**Exercise goal:**
Pick out every line of the records below that contains the string "dropdown", and copy each one. Case counts.

**Recorded data:**
# # # #

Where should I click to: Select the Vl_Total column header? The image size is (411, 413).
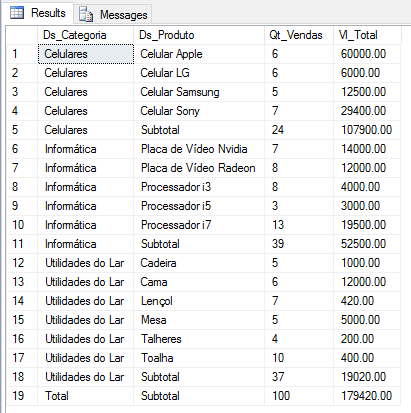pos(367,35)
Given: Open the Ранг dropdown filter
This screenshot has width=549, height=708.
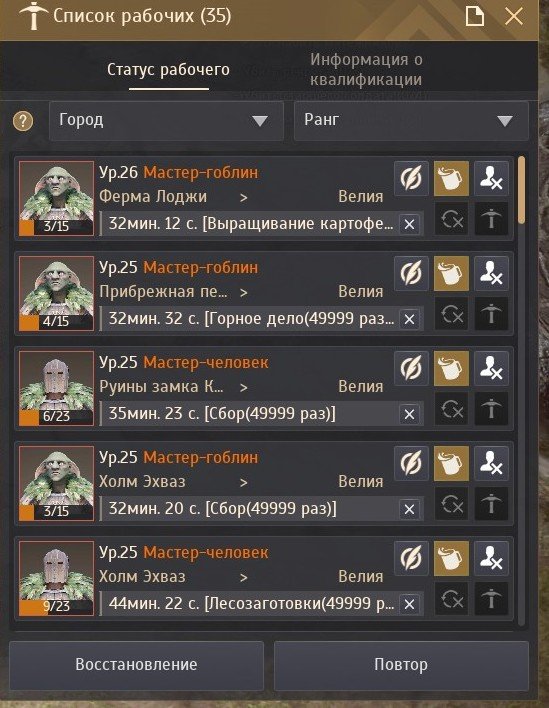Looking at the screenshot, I should (x=411, y=121).
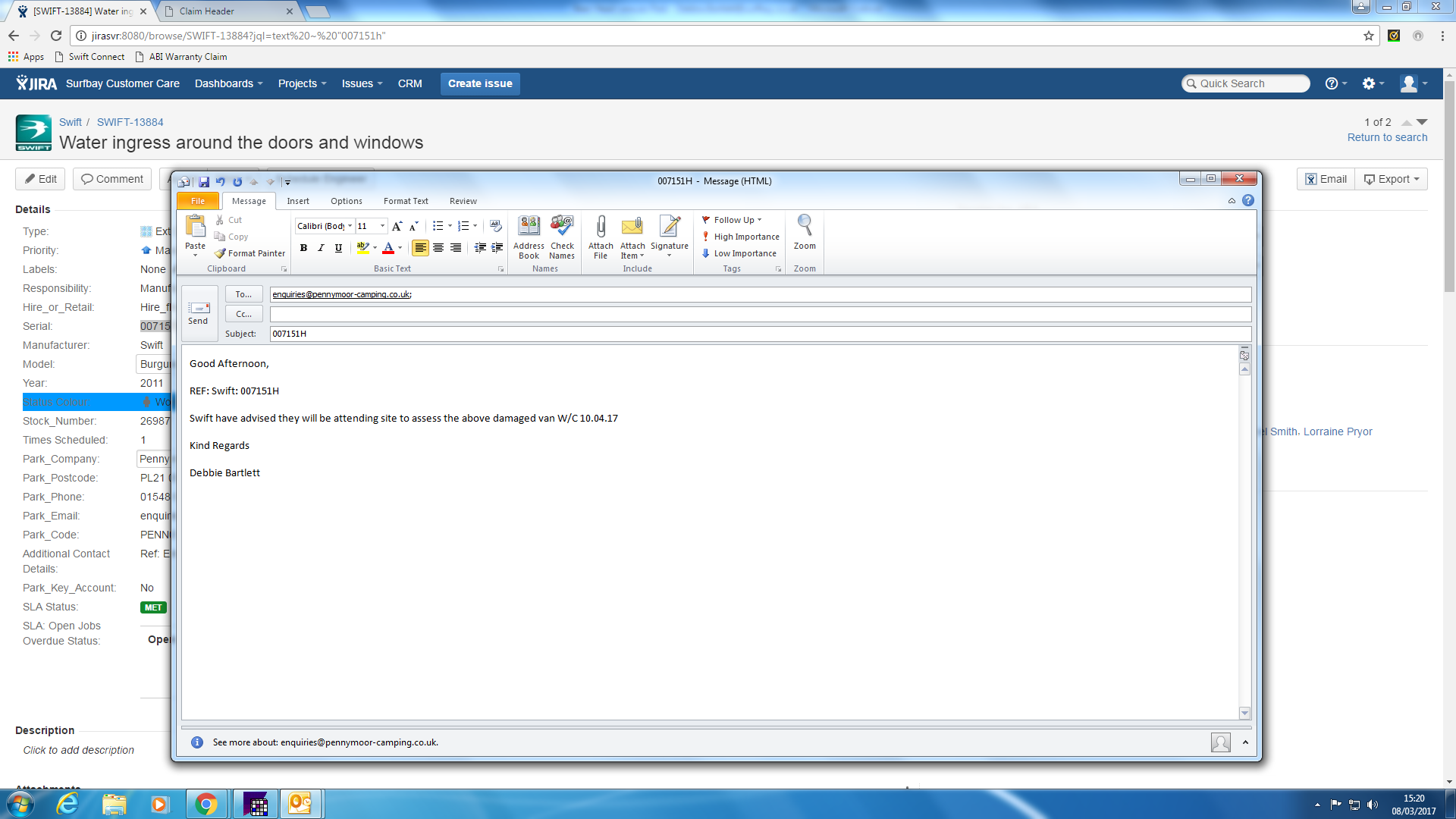Toggle bold formatting

(303, 248)
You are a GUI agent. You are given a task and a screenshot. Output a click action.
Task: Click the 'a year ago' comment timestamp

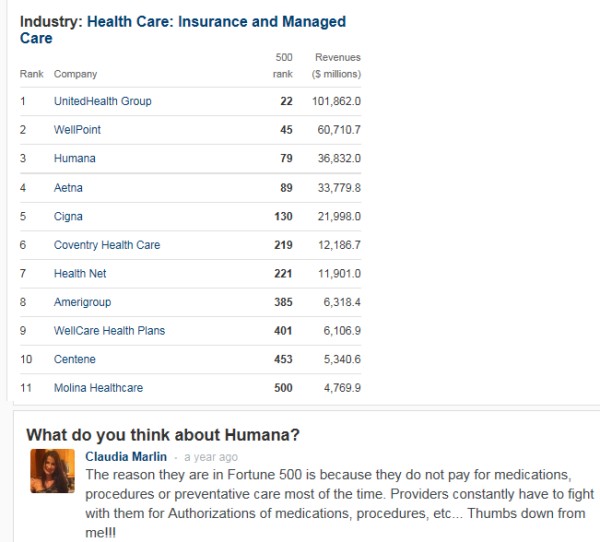tap(211, 458)
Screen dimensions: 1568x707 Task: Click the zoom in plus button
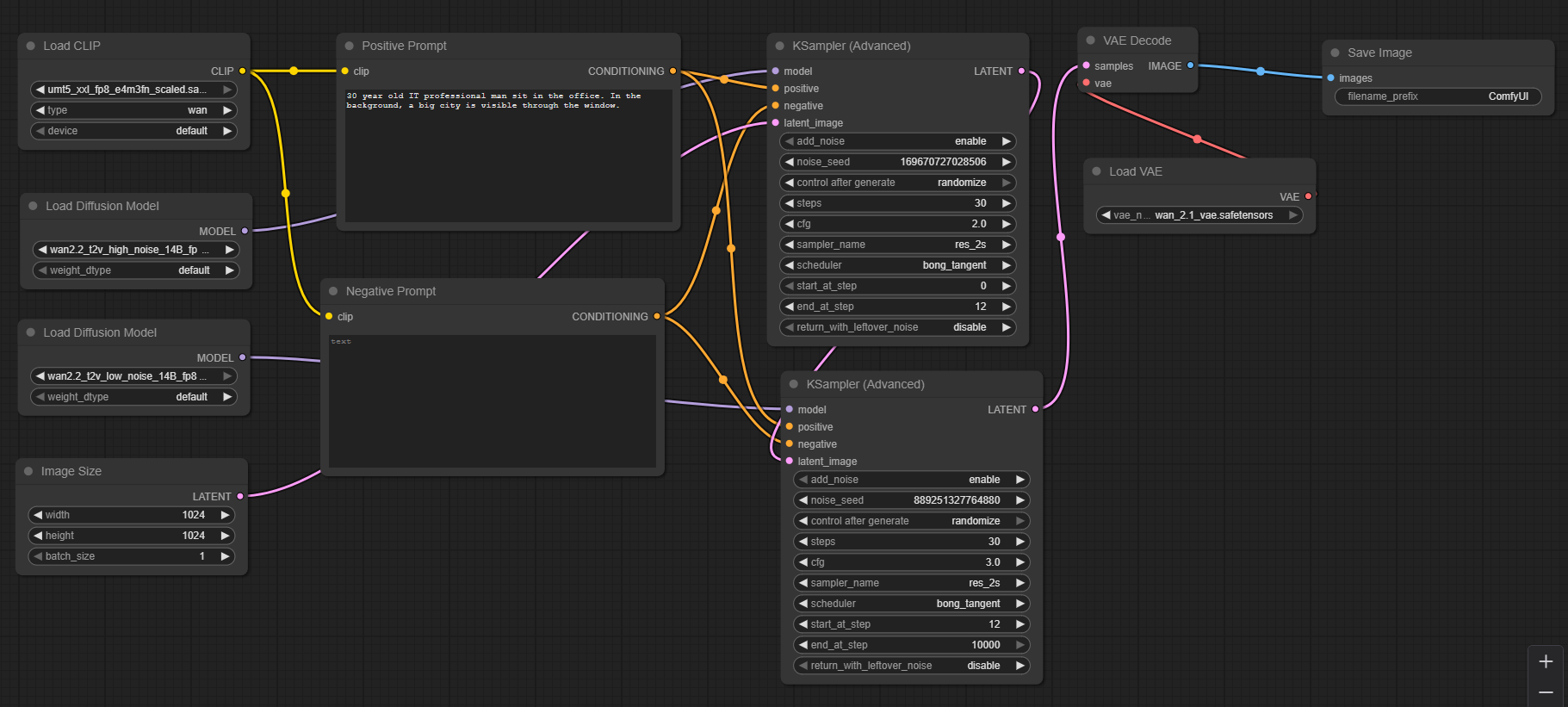click(1546, 661)
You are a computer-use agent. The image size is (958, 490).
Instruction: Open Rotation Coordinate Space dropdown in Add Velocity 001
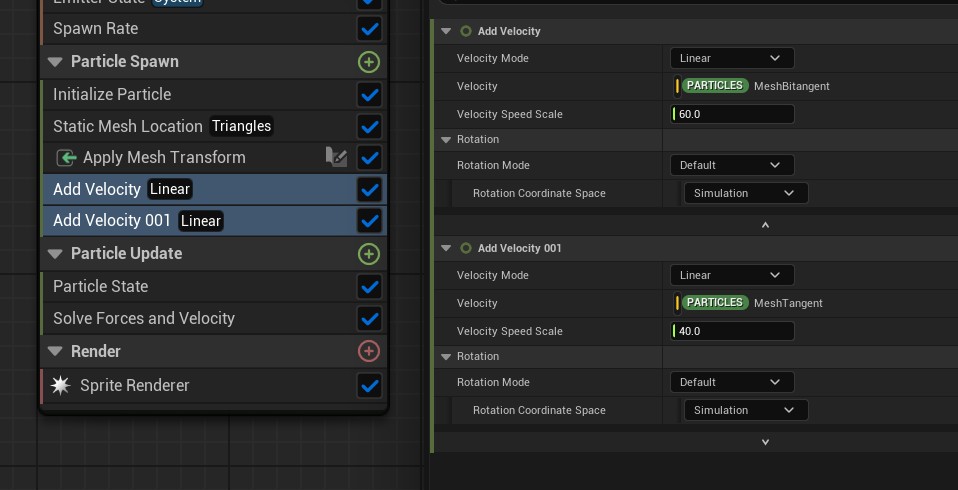(745, 410)
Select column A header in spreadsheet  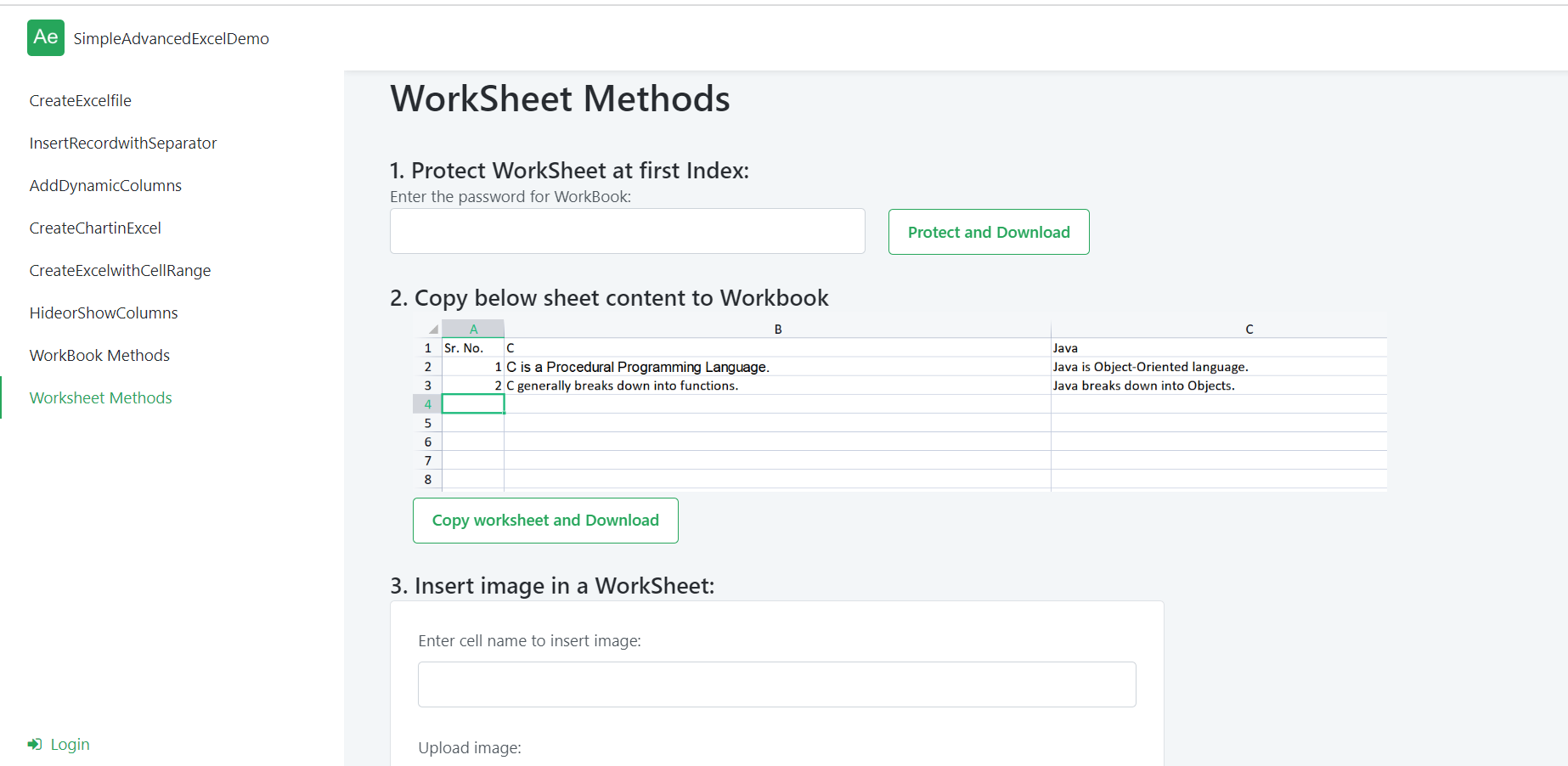(473, 329)
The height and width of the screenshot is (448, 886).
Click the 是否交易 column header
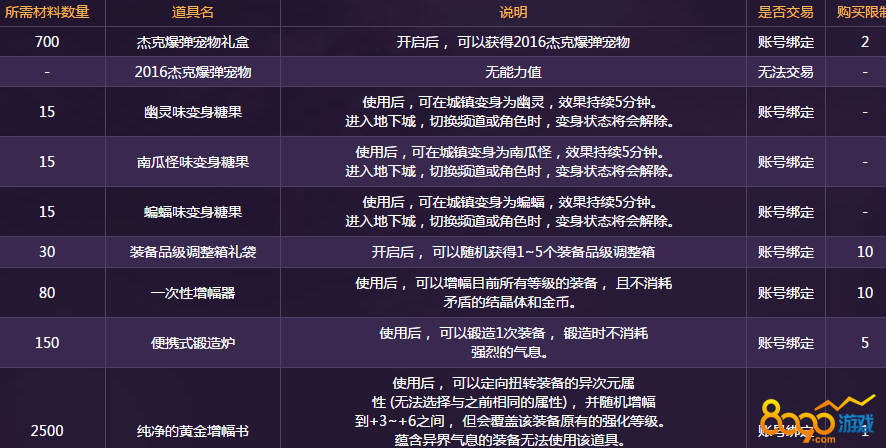(x=785, y=13)
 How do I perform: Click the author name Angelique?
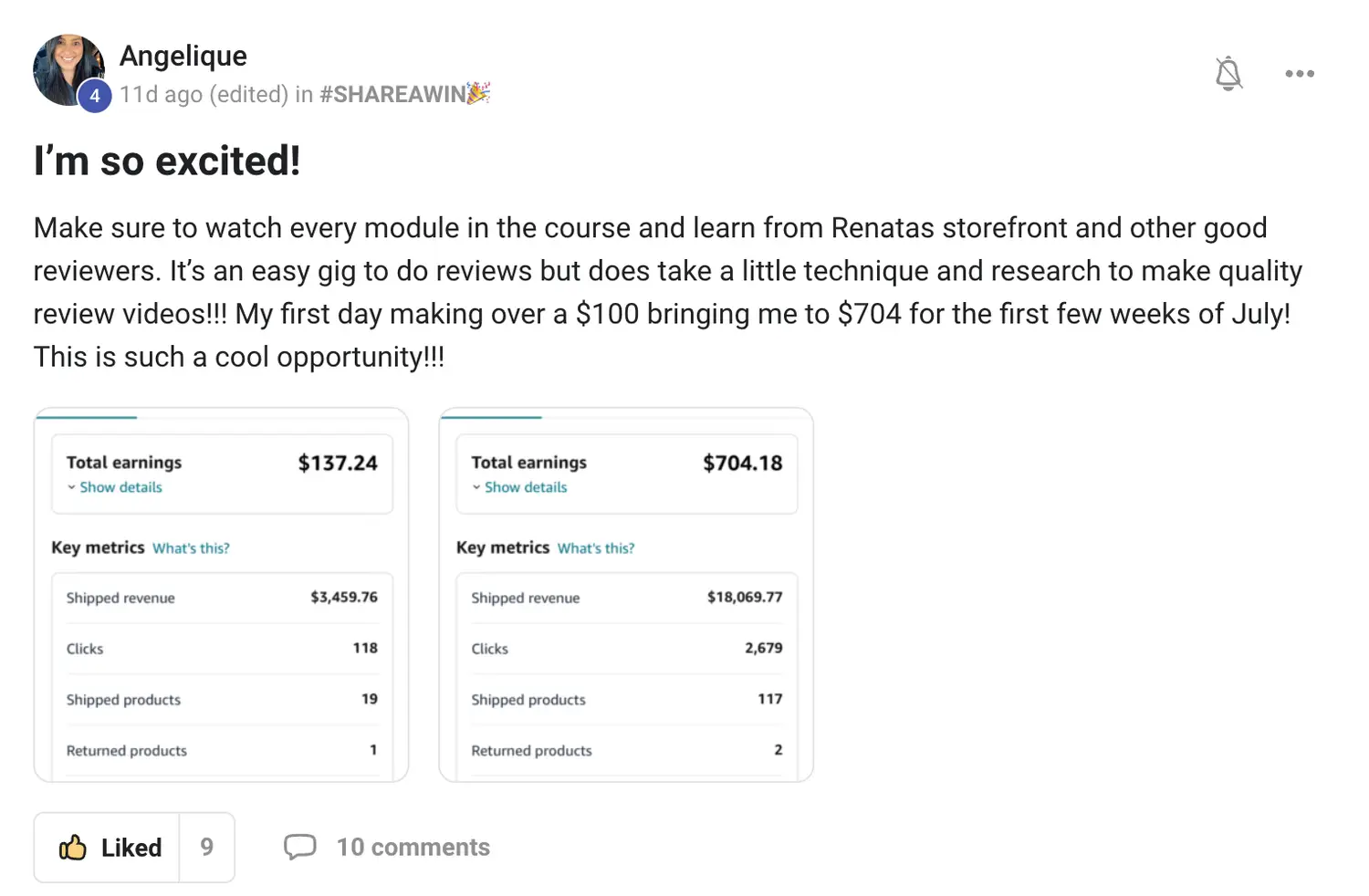pyautogui.click(x=183, y=56)
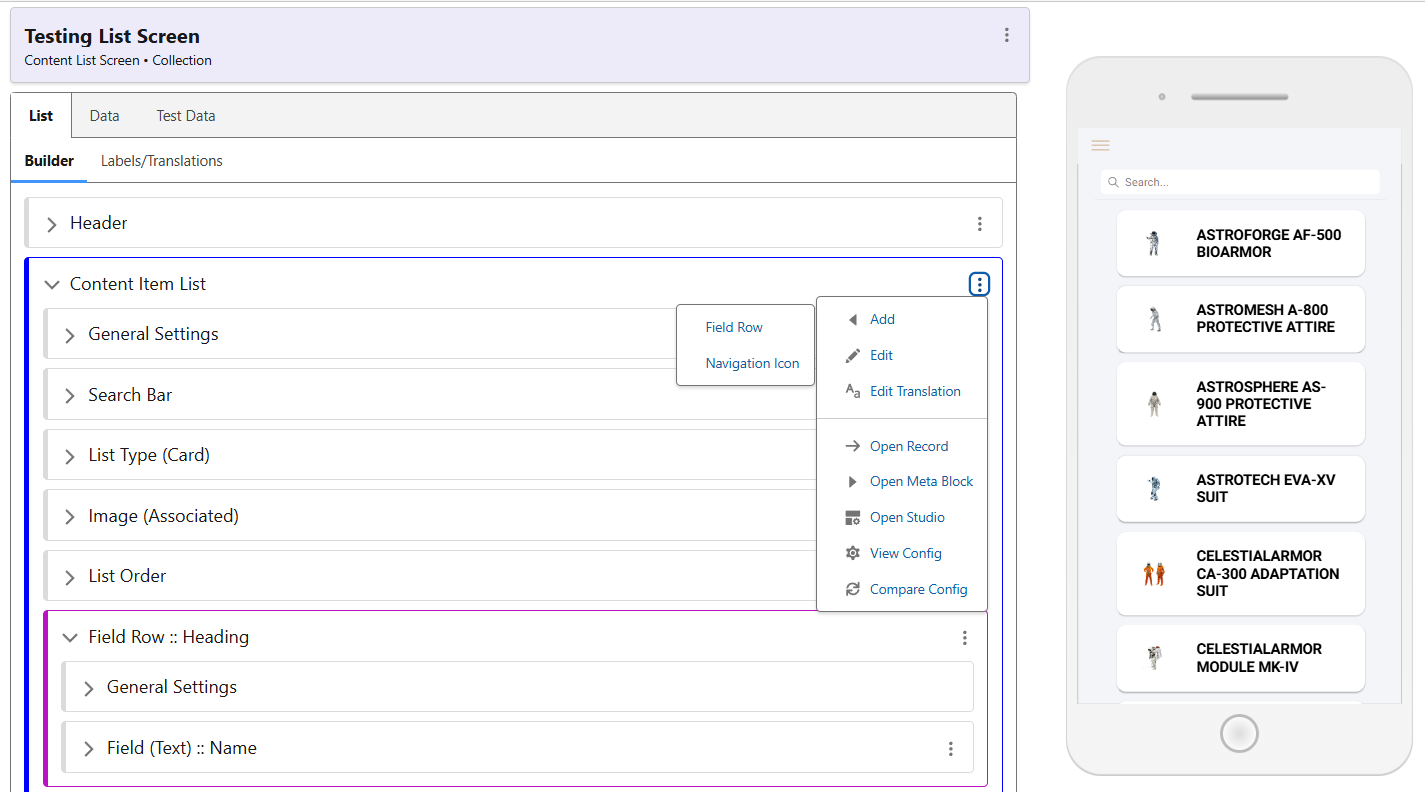Image resolution: width=1425 pixels, height=799 pixels.
Task: Collapse the Content Item List section
Action: (52, 285)
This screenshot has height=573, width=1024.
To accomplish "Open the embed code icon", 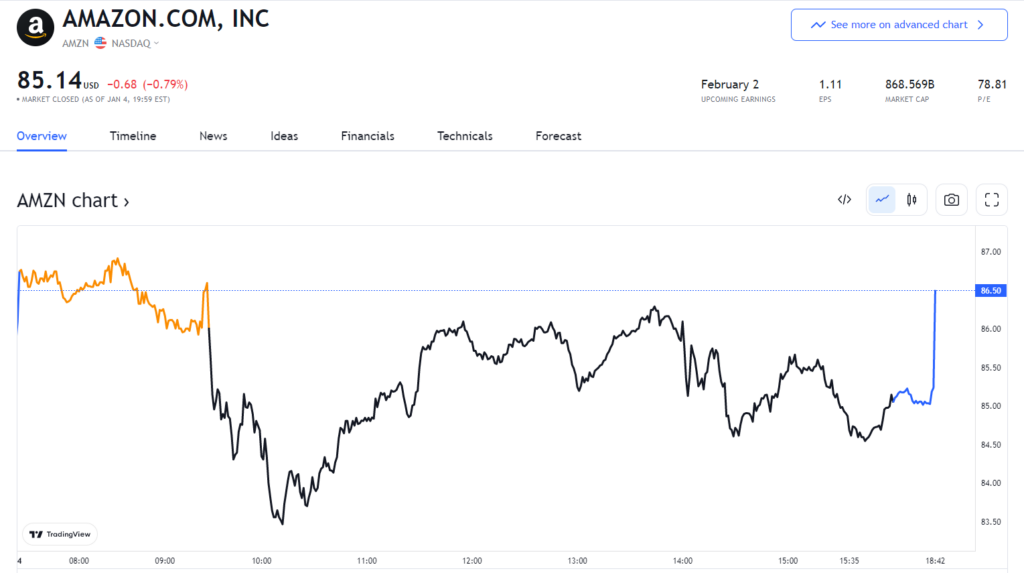I will (844, 200).
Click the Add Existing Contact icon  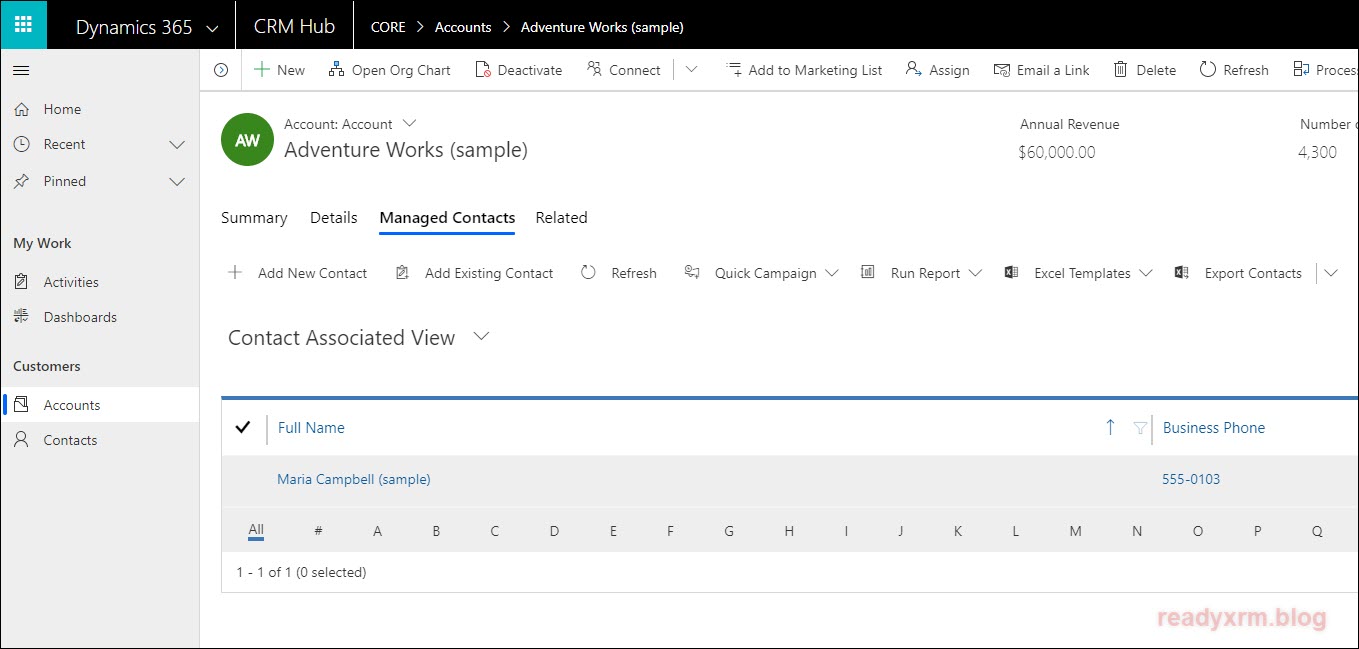[403, 273]
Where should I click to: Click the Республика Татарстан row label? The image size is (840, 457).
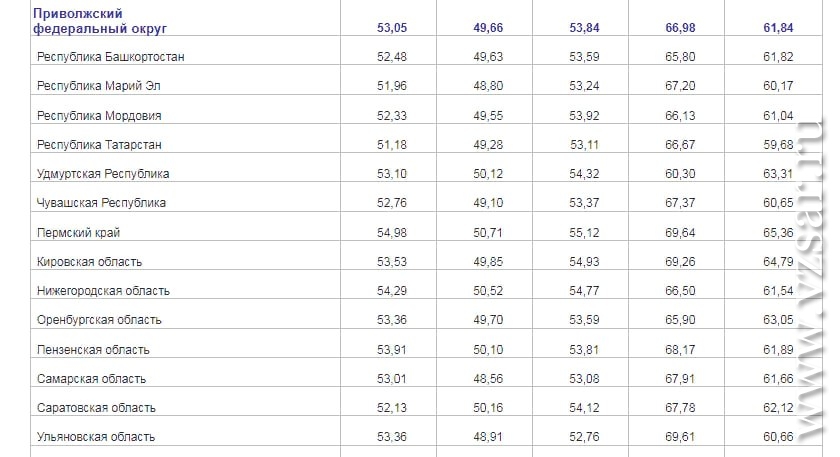pos(99,145)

# # # #

**Exercise response:**
Given: Open the Ранг dropdown filter
Instruction: Open Rotation Coordinate Space dropdown in Add Velocity 001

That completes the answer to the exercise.